> _EXERCISE DIRECTIONS_: From the entries that follow, copy each line containing the word "computer".

── SUPPLIED MATERIAL

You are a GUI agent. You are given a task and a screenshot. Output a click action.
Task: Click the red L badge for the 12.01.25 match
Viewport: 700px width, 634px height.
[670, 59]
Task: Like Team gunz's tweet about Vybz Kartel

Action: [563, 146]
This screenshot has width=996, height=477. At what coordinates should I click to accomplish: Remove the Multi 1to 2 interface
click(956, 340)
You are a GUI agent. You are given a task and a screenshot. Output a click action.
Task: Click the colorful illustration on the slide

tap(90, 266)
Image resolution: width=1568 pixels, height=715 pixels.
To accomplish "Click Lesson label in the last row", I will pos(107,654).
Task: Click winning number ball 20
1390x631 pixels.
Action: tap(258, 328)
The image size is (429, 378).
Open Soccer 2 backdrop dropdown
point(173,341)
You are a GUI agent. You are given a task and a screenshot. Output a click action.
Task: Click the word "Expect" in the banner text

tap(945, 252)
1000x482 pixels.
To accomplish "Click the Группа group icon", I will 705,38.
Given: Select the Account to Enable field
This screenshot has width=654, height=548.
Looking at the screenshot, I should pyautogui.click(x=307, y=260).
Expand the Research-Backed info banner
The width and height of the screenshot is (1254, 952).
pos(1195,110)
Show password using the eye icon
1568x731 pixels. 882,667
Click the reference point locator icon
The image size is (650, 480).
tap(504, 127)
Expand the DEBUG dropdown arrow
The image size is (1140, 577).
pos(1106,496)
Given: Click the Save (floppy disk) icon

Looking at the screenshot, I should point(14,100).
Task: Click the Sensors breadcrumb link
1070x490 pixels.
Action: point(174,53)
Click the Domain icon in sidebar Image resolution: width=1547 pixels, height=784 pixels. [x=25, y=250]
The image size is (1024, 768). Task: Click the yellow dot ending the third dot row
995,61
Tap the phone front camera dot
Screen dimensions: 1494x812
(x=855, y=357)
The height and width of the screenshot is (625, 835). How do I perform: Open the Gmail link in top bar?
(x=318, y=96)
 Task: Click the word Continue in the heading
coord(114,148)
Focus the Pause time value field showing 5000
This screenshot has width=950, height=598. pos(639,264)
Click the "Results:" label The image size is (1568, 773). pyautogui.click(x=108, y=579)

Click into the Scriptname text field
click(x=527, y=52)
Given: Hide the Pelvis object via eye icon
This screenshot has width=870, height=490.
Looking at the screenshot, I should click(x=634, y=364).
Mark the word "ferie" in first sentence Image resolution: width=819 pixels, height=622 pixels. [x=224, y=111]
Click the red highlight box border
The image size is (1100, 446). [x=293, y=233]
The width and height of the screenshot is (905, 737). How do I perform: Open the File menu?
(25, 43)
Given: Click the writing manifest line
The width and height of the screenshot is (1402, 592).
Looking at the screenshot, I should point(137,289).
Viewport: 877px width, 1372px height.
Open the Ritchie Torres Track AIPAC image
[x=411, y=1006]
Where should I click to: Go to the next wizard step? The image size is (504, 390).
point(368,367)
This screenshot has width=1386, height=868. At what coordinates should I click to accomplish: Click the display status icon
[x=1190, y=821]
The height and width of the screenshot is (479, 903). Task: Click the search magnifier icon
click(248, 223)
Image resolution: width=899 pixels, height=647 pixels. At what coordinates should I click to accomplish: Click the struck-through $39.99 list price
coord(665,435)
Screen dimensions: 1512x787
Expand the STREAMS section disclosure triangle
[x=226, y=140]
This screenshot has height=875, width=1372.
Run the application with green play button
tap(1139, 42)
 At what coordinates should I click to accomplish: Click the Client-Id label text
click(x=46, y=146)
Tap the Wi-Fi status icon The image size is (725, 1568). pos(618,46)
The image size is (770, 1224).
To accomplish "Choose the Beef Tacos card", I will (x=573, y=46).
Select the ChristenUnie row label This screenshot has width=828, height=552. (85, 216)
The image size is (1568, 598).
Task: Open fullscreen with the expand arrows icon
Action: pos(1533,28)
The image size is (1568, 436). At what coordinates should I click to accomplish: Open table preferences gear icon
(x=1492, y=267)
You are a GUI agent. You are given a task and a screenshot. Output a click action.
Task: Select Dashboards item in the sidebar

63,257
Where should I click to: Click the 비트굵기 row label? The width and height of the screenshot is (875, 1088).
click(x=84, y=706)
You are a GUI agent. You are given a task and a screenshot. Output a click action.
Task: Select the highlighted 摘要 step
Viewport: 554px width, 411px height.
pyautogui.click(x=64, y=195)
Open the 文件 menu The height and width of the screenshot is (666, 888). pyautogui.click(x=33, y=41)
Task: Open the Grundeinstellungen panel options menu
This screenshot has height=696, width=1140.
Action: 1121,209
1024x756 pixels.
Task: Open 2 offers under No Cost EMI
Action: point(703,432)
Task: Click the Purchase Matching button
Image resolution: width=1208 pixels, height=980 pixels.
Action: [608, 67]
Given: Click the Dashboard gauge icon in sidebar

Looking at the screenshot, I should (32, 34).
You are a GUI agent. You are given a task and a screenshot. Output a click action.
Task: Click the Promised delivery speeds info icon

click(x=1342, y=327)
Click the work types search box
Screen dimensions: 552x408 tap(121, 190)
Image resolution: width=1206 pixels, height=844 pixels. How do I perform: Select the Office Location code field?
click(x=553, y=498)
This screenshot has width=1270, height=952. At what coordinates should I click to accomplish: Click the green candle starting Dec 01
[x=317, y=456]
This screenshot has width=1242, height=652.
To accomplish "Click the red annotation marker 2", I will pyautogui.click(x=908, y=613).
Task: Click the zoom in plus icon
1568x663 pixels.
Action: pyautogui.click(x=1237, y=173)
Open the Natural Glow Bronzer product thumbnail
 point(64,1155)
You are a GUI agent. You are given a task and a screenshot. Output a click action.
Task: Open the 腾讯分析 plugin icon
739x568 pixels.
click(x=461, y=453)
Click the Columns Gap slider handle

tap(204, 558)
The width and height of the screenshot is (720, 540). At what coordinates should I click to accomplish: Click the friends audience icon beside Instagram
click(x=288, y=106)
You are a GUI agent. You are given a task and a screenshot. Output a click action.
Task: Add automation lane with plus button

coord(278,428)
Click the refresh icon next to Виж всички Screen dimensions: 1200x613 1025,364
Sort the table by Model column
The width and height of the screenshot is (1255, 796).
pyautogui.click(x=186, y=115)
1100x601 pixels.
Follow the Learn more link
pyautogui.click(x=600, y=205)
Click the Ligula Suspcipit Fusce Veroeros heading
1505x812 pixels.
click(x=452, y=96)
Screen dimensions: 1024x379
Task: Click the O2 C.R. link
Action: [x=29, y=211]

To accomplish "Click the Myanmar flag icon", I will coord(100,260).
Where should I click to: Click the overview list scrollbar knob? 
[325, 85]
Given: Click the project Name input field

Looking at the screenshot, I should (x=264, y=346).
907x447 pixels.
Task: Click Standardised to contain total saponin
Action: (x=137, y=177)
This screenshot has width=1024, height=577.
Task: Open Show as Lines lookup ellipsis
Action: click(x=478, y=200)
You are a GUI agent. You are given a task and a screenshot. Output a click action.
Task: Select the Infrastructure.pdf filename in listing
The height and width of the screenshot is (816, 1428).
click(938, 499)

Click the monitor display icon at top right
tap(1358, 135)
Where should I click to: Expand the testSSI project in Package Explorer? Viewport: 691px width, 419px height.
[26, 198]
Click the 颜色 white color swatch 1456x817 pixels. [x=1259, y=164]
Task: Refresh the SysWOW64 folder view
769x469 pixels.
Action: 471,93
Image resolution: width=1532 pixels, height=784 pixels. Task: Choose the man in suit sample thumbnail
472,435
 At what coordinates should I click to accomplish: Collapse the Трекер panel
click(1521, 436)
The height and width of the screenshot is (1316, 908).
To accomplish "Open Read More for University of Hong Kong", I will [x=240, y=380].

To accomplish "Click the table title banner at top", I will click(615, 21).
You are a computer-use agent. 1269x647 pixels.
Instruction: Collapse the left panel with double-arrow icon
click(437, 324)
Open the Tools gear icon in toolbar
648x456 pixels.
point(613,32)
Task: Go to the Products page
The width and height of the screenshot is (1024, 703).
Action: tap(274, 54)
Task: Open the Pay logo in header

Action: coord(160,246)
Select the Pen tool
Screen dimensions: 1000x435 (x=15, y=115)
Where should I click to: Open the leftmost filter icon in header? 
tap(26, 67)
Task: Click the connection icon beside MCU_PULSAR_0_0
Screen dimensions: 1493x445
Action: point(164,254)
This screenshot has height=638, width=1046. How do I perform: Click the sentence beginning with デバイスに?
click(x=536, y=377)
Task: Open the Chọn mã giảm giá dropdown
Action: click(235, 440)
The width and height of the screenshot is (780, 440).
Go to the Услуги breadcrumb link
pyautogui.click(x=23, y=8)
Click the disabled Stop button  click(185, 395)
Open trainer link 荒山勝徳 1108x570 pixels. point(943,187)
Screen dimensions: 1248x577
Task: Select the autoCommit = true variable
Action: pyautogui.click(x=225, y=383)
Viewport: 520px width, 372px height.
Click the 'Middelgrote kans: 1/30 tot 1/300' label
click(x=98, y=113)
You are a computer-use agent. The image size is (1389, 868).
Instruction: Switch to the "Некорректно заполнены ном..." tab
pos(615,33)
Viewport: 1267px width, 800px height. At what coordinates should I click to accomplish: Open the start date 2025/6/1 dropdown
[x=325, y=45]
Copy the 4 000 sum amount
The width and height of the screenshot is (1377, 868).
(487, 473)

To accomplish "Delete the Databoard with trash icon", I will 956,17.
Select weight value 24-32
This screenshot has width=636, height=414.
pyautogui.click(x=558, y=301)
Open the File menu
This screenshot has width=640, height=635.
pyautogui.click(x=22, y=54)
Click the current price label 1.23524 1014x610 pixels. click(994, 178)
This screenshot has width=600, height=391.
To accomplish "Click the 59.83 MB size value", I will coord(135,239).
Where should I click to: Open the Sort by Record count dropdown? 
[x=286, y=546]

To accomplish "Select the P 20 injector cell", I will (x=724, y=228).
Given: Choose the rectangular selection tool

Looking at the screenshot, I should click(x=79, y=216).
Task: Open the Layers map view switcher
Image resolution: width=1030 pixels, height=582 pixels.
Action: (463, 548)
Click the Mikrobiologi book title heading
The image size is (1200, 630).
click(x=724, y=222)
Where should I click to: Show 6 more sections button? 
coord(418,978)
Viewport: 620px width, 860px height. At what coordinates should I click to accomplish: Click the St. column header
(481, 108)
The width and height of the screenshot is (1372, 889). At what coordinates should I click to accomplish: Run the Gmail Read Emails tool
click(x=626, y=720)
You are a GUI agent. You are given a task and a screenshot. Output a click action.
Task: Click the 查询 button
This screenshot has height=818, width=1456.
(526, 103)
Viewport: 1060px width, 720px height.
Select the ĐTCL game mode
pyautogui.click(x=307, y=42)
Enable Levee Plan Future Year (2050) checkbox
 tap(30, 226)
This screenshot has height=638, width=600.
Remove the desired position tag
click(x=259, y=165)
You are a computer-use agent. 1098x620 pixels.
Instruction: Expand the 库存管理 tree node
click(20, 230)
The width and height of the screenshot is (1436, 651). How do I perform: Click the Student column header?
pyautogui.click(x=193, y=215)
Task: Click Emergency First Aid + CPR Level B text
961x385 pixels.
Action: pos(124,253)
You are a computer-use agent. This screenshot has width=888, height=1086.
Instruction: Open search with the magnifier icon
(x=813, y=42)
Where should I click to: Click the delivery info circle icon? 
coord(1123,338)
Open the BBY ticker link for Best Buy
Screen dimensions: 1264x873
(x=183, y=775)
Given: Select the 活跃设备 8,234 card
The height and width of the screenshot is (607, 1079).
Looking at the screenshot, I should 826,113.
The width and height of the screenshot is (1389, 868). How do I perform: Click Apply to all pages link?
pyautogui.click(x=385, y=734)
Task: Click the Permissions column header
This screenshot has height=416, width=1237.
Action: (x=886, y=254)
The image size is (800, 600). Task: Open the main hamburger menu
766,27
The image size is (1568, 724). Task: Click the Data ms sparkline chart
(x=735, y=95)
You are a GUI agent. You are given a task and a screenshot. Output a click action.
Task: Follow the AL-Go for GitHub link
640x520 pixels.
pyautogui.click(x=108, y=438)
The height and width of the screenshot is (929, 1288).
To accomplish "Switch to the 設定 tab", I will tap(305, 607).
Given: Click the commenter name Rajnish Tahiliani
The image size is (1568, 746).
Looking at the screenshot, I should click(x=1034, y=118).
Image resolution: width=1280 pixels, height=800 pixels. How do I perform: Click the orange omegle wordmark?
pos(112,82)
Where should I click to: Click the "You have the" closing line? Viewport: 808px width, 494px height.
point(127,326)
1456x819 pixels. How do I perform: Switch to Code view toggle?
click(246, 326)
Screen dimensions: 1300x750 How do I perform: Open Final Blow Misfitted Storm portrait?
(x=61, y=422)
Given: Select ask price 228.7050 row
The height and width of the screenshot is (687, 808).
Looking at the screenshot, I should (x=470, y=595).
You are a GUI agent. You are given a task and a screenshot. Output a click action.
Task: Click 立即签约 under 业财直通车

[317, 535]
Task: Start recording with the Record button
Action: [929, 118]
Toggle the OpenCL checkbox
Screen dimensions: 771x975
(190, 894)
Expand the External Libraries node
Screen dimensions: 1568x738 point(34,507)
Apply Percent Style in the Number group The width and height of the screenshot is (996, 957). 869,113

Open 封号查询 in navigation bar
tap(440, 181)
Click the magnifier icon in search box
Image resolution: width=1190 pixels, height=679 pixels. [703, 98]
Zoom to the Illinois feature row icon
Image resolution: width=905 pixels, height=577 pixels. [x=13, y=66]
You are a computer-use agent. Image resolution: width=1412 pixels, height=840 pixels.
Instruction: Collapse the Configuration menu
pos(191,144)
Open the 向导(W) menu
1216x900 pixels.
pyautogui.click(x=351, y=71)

────

> _YOUR SOLUTION_:
You are a computer-use agent. 1269x647 pixels.
You are a computer-use agent. The image size is (1389, 868).
You are a computer-use agent. 1098x620 pixels.
You are a computer-use agent. This screenshot has width=888, height=1086.
You are a computer-use agent. Image resolution: width=1412 pixels, height=840 pixels.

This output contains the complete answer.